## [Fragmento seleccionado]
━━━━━━━━━━━━━━━━━━━━

Comprendo que se me afee que haga chanza de algo tan serio como la ruptura no ya de una relación personal, sino de un proyecto que ha ilusionado a tanta gente. Del mismo modo, me parece humanamente comprensible que desde la organización en pleno proceso sísmico se pretenda explicar la cosa con claves de táctica y estrategia. Sin embargo, sorprende, de un lado, que esa gente tan ilusionada haya permitido con su ciega sumisión que las cosas lleguen a donde están. Y en cuanto a lo otro, cualquiera sabe que esto va mayormente de egos.

Agitar el avispero

Advierto de que la que sigue viene a ser la misma columna de ayer despojada de su carga sarcástica. O de la mayor parte, vamos, que las querencias naturales no son fáciles de torear. Y uno, qué les voy a contar que no sepan a estas alturas, derrota por lo ácido. Creo que ni siquiera es un recurso estilístico, sino una especie de mecanismo de defensa frente a las agresiones que mezclan la mala fe con unos litros de esa ignorancia, la peor, impermeable a cualquier pedagogía. Es decir, exactamente el tipo de metralla dialéctica que se está disparando contra Concierto (o Convenio) y Cupo (O Aportación).

¿Por qué es así? He ahí, a mi entender, la pregunta pertinente, con una respuesta sencilla al primer bote: simplemente, es norma de la casa despachar cualquier debate a salivazos y regüeldos. Pero esta vez no se trata solamente de eso. Aunque el que sostiene el banderín de enganche es el petimetre naranja, la ofensiva contra el modelo de financiación de los cuatro territorios forales la están llevando a cabo los legionarios mediáticos más bregados y faltos de escrúpulos. Junto a las mandangas de los privilegios o la insolidaridad —el “Euskadi nos roba”, tócate las narices—, se agita sin rubor el manido espantajo de ETA como origen del pérfido sistema fiscal. He vuelto a escuchar, se lo juro, la letanía del árbol y las nueces.

Noten que hasta anteayer, había quien pretendía vender el nacionalismo vasco como el bueno y razonable, el que no se metía en aventuras, mantenía la paz social y caminaba con paso firme hacia la prosperidad. Un panorama, en definitiva, nada rentable para los que viven del conflicto.

━━━━━━━━━━━━━━━━━━━━

## [Datos mostrados]
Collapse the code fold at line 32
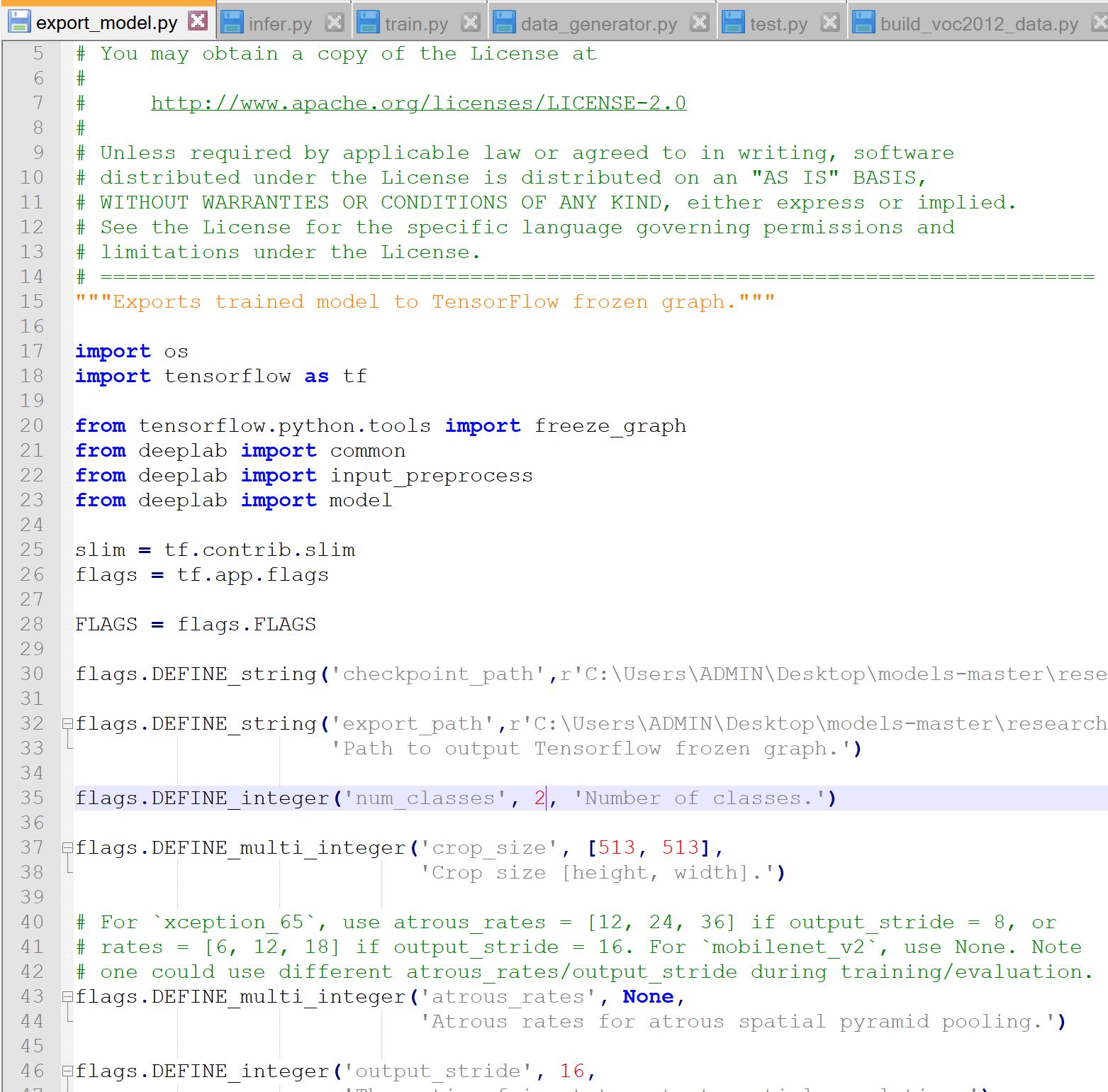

━━━━━━━━━━━━━━━━━━━━

## [Trabajo requerido]
• 1. Resume el fragmento seleccionado en tres oraciones.
• 2. Prolonga el fragmento seleccionado a partir de su última oración.

## [Respuestas del ejercicio]
• 1. El autor admite que se le reproche bromear sobre la ruptura de un proyecto que ilusionó a mucha gente, pero le sorprende que la ciega sumisión de esa gente haya permitido llegar hasta ahí y afirma que el asunto va sobre todo de egos. En la columna titulada "Agitar el avispero", avisa de que repite la del día anterior casi sin sarcasmo, un tono que describe como un mecanismo de defensa ante las agresiones de mala fe e ignorancia que se dirigen contra el Concierto y el Cupo. Según el autor, la ofensiva contra el modelo de financiación de los cuatro territorios forales la llevan a cabo legionarios mediáticos sin escrúpulos que hablan de privilegios e insolidaridad y agitan el espantajo de ETA, cuando hasta anteayer había quien presentaba el nacionalismo vasco como el bueno y razonable.

• 2.
Aniversario adulterado

Sigo, poco más o menos, donde lo dejé en la última columna. Estoy empezando a empacharme del aniversario. Por desgracia, se han cumplido mis peores temores. Lo que debía ser un acto de recuerdo emocionado, sincero, doloroso, sin medias tintas —añadan lo que crean pertinente— se ha convertido en material para el panfleto de baja estofa.

Es gracioso que los que niegan a gritos la teoría del conflicto (de la que yo no soy en absoluto seguidor, ojo) parecen reinventar los hechos de tal modo que se diría que, efectivamente, aquí había —¿o sigue habiendo?— una confrontación entre unos buenos buenísimos y unos malos malísimos. ¿Las víctimas y sus victimarios, quizá? Pues no. Eso ya habría sido tosca simplificación, pero ni siquiera se quedan ahí. Los aventadores de esta fábula agrupan en el bando de la perversión a todos los que manifiestan cualquier tipo de sentimiento nacional vasco, incluidos los que siempre han rechazado sin rodeos el terrorismo de ETA. Enfrente, en el terreno de la bondad inocente de cuna, quedarían los partidarios de la unidad de España en sus diferentes grados, de los autonomistas hasta el infinito.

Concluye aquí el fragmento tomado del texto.